Saved entries:
Start of Block
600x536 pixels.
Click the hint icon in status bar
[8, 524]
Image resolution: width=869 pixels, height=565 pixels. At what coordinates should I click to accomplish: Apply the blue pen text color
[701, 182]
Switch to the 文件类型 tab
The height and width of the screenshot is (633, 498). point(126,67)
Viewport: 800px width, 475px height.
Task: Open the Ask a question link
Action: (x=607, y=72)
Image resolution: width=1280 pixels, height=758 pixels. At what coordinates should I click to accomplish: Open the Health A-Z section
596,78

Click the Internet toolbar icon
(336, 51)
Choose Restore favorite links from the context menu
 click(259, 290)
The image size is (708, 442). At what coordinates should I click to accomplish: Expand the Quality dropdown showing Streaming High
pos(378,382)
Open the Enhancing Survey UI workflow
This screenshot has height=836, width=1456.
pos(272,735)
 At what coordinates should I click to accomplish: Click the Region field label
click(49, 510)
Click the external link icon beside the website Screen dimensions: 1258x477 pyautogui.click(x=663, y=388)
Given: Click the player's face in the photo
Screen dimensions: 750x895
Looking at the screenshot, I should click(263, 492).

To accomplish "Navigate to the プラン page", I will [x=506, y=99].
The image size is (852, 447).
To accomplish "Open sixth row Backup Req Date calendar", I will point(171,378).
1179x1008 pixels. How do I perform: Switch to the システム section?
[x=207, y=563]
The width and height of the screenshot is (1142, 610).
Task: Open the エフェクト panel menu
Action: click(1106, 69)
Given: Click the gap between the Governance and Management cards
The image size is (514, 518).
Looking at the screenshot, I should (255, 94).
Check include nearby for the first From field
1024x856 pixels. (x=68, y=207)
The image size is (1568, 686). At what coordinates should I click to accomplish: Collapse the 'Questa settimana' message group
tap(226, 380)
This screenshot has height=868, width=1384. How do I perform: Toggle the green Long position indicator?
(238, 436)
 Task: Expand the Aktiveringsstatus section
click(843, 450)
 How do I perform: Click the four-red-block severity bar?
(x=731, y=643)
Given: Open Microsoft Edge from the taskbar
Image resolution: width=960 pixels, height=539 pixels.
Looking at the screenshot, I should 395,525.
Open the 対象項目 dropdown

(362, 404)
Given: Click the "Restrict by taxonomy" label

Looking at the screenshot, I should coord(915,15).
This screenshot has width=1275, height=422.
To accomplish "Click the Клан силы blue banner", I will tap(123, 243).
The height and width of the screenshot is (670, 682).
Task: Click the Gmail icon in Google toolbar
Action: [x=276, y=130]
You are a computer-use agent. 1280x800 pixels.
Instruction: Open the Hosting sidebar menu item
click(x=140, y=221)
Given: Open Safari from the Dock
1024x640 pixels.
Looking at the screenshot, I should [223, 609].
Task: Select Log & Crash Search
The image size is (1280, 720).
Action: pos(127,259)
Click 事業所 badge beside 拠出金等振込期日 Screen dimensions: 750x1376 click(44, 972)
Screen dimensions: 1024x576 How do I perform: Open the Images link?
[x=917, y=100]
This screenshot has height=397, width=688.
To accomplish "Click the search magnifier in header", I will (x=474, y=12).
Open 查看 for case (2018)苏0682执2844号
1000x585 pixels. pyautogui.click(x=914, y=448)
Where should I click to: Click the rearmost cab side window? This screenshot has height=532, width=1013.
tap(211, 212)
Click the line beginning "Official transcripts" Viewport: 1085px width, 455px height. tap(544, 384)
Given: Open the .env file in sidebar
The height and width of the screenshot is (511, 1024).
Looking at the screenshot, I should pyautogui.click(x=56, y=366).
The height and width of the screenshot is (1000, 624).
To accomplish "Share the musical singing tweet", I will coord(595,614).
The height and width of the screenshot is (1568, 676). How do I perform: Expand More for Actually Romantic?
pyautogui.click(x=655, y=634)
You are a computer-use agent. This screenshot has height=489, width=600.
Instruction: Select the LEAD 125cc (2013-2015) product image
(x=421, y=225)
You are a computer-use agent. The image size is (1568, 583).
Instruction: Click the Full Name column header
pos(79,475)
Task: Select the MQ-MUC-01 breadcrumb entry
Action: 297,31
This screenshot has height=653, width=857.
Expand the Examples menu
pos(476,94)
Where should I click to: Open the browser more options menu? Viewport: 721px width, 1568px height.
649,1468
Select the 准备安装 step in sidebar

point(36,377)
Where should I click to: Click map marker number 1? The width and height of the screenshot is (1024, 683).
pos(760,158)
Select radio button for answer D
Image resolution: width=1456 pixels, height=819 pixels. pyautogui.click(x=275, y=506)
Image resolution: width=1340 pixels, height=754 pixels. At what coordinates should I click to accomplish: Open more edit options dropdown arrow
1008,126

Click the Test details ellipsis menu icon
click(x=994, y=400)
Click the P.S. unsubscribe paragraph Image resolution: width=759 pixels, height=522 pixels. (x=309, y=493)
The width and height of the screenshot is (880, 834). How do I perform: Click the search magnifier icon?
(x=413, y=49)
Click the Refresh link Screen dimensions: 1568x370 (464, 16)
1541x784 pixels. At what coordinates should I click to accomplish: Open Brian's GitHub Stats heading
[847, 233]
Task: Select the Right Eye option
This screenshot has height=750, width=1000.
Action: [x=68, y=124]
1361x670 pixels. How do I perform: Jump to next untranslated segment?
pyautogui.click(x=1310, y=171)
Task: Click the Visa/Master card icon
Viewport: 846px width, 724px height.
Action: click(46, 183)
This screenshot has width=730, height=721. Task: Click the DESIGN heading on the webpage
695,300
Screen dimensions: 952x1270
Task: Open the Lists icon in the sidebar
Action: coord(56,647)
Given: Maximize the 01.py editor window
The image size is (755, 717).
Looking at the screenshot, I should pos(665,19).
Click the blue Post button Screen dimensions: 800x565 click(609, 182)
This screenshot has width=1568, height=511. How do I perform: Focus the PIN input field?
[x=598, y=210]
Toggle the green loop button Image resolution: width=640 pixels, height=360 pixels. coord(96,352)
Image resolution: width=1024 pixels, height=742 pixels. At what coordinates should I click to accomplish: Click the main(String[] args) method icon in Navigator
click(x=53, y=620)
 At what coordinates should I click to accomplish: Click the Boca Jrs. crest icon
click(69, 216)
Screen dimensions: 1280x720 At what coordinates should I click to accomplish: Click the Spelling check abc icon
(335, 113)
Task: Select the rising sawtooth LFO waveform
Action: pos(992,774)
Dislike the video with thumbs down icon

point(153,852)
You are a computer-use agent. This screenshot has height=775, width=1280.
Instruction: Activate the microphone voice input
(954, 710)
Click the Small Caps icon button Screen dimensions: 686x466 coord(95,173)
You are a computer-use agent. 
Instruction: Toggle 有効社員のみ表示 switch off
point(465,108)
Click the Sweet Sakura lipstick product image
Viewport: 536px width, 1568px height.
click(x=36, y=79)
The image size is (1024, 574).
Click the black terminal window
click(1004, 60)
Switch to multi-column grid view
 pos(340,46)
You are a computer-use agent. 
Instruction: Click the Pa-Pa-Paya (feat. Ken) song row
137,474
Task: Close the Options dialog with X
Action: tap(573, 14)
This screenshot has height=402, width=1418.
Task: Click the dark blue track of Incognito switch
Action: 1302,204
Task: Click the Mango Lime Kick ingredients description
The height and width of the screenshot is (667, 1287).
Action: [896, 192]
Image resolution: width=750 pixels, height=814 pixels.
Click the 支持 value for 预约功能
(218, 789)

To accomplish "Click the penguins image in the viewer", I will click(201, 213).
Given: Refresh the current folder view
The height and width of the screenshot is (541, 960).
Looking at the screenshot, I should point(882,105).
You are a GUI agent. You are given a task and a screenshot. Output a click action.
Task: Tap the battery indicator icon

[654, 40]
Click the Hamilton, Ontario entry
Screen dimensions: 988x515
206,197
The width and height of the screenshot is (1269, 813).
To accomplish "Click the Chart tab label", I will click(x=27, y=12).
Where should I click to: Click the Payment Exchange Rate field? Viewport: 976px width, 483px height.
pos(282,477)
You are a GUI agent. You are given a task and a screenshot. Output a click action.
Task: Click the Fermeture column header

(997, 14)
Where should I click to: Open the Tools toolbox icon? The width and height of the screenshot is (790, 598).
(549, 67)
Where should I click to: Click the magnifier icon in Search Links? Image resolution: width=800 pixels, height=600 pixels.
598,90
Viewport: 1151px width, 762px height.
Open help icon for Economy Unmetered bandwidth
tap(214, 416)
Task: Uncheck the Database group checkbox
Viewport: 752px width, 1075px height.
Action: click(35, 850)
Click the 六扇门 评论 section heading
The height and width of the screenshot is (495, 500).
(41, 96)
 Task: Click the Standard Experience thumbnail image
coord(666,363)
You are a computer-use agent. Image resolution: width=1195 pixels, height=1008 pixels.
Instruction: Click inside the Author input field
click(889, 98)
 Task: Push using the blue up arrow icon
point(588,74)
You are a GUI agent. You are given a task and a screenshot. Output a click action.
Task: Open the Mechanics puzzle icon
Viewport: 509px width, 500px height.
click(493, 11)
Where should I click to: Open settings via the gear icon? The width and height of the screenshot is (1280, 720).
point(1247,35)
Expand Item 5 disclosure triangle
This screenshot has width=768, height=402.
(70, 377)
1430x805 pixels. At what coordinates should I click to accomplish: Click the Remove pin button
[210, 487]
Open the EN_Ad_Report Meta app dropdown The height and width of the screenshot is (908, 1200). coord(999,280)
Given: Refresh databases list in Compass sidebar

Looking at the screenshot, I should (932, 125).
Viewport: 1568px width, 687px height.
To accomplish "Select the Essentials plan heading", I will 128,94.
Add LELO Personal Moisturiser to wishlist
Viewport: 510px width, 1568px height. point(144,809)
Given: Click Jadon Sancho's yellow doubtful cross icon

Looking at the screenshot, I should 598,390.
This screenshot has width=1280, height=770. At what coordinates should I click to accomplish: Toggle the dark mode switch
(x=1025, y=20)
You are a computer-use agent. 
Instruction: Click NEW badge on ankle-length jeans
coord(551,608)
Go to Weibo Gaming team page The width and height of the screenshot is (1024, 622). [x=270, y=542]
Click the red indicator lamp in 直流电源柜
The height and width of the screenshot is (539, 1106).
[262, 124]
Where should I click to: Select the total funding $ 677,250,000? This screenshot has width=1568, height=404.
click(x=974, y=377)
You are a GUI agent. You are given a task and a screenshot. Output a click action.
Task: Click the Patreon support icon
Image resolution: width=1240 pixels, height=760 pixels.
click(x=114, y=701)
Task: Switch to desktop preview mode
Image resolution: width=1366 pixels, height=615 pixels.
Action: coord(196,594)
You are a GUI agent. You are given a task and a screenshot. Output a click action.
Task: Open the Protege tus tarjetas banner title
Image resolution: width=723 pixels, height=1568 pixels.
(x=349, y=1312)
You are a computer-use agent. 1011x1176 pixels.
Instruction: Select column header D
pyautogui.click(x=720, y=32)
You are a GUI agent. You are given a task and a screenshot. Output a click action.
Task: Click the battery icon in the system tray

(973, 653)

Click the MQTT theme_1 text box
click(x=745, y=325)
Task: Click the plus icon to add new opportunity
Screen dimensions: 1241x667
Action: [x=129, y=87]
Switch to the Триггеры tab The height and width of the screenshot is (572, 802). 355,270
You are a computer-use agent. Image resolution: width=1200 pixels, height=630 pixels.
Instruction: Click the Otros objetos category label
End of Block
_Aim of the exercise:_
Copy out only the lines of the records above from the one with "Go to Weibo" through the one with "Task: Click the Patreon support icon", exactly as they stand, both included.

_Response below:_
Go to Weibo Gaming team page The width and height of the screenshot is (1024, 622). [x=270, y=542]
Click the red indicator lamp in 直流电源柜
The height and width of the screenshot is (539, 1106).
[262, 124]
Where should I click to: Select the total funding $ 677,250,000? This screenshot has width=1568, height=404.
click(x=974, y=377)
You are a GUI agent. You are given a task and a screenshot. Output a click action.
Task: Click the Patreon support icon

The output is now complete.